> Task objective:
Answer these questions about the post on weighted norms and random variables:
1. In the weighted-norm form of triangle inequality (3), what random variable is Z?
2. What does the post say f_X(x) in equation (1) can be viewed as?
3. According to the post, why is that weighted-norm inequality not the triangle inequality in L_w^p space?

> Text block:
----------------

Recall that $L_w^p$-norm is defined if the following integral exists: $$ \left\| f \right\|_{L_w^p} := \left( \int |f(x)|^p w(x) \, \mathrm{d}x \right)^{\frac{1}{p}}. $$ The $p$-norm of a real-valued R.V. $X: \Omega \to \mathbb{R}$ is defined to be: $$ \left\| X \right\|_p := \mathbb{E}[|X|^p]^{\frac{1}{p}} = \left(\int_\Omega |X|^p \, \mathrm{d}\mathbb{P}\right)^{\frac{1}{p}} = \left(\int_\mathbb{R} |x|^p f_X(x) \, \mathrm{d}x\right)^{\frac{1}{p}} \label{1}\tag{1} $$ where $(\Omega, \mathscr{A}, \mathbb{P})$ is a probability space and $f_X(x)$ is the p.d.f. of R.V. $X$.

You can prove that these two norms are indeed norms with triangle inequality: $$ \left\| f+g \right\|_{L_w^p} \le \left\| f \right\|_{L_w^p} + \left\| g \right\|_{L_w^p} \label{2}\tag{2} $$ and $$ \left\| X+Y \right\|_p \le \left\| X \right\|_p + \left\| Y \right\|_p. \label{3}\tag{3} $$ Note that $f_X(x)$ in equation \eqref{1} can be viewed as the "weight" of $|X|^p$. Therefore, (using weighted norm in $L_w^p$ space), the triangle inequality \eqref{3} can be written as: $$ \left\| Z \right\|_{L_{h_Z(z)}^p} \le \left\| X \right\|_{L_{f_X(x)}^p} + \left\| Y \right\|_{L_{g_Y(y)}^p} $$ where $Z=X+Y$ is another R.V., $f_X(x)$, $g_Y(y)$ and $h_Z(z)$ is the p.d.f. of R.V. $X$, $Y$ and $Z$ respectively.

However, this is NOT the triangle inequality in $L_w^p$ space since the norm operation was done in three different spaces: $L_{h_Z(z)}^p$, $L_{f_X(x)}^p$, $L_{g_Y(y)}^p$. But it really resembles equation \eqref{2}. How could I understand this?

----------------

[Collection entries]
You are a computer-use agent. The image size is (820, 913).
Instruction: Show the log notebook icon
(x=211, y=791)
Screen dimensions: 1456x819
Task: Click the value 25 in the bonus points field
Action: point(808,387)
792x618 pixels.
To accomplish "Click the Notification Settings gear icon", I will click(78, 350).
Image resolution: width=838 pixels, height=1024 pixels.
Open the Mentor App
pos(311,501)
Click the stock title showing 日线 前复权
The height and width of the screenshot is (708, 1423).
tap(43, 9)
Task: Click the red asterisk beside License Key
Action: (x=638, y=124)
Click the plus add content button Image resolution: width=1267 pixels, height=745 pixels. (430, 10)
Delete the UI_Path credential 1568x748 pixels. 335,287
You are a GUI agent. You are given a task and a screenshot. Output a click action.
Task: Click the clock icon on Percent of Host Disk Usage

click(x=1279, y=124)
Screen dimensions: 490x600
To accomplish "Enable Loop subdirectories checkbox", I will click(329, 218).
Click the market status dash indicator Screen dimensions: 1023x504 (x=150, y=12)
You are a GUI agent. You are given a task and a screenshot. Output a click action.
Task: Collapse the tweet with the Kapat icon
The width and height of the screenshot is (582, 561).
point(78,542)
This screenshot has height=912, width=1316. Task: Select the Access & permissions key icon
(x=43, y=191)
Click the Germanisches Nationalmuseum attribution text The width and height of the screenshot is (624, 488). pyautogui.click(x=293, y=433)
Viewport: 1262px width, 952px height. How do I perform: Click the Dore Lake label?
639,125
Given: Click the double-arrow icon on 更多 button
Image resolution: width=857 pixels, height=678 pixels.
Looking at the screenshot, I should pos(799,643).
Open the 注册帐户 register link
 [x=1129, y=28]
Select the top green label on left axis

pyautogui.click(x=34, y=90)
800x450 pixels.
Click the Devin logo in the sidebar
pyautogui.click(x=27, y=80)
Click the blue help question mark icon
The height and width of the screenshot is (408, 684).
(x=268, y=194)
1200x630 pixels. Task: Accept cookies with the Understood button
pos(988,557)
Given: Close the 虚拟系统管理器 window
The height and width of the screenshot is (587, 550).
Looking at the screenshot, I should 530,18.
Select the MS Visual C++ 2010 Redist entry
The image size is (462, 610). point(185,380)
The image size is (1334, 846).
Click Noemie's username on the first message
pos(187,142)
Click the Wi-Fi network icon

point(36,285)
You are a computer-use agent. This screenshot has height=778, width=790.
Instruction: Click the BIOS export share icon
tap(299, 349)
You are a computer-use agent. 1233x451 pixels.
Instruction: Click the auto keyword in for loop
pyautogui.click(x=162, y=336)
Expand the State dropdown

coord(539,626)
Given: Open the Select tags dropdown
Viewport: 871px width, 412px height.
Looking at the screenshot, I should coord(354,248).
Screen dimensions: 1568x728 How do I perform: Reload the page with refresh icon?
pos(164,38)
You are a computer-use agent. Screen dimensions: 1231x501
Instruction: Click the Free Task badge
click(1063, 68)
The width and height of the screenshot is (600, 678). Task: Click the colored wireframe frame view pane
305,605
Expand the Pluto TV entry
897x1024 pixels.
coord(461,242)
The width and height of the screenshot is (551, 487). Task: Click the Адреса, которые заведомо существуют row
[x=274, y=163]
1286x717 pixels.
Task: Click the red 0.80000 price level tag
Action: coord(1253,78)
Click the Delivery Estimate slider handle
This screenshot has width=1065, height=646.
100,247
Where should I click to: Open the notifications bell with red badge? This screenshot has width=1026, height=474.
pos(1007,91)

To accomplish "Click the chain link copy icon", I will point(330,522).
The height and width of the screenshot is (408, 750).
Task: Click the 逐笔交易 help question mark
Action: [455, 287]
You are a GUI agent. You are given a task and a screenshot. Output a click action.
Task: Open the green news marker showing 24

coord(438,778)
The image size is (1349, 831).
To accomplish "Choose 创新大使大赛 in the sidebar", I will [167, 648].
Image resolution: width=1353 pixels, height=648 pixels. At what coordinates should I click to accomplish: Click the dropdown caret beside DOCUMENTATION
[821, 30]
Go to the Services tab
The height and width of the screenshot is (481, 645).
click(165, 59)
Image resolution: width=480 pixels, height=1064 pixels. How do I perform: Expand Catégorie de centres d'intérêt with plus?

----------------

> Solution below:
1. Z = X + Y.
2. The "weight" of |X|^p.
3. The norm operation was done in three different spaces: L^p_{h_Z(z)}, L^p_{f_X(x)} and L^p_{g_Y(y)}.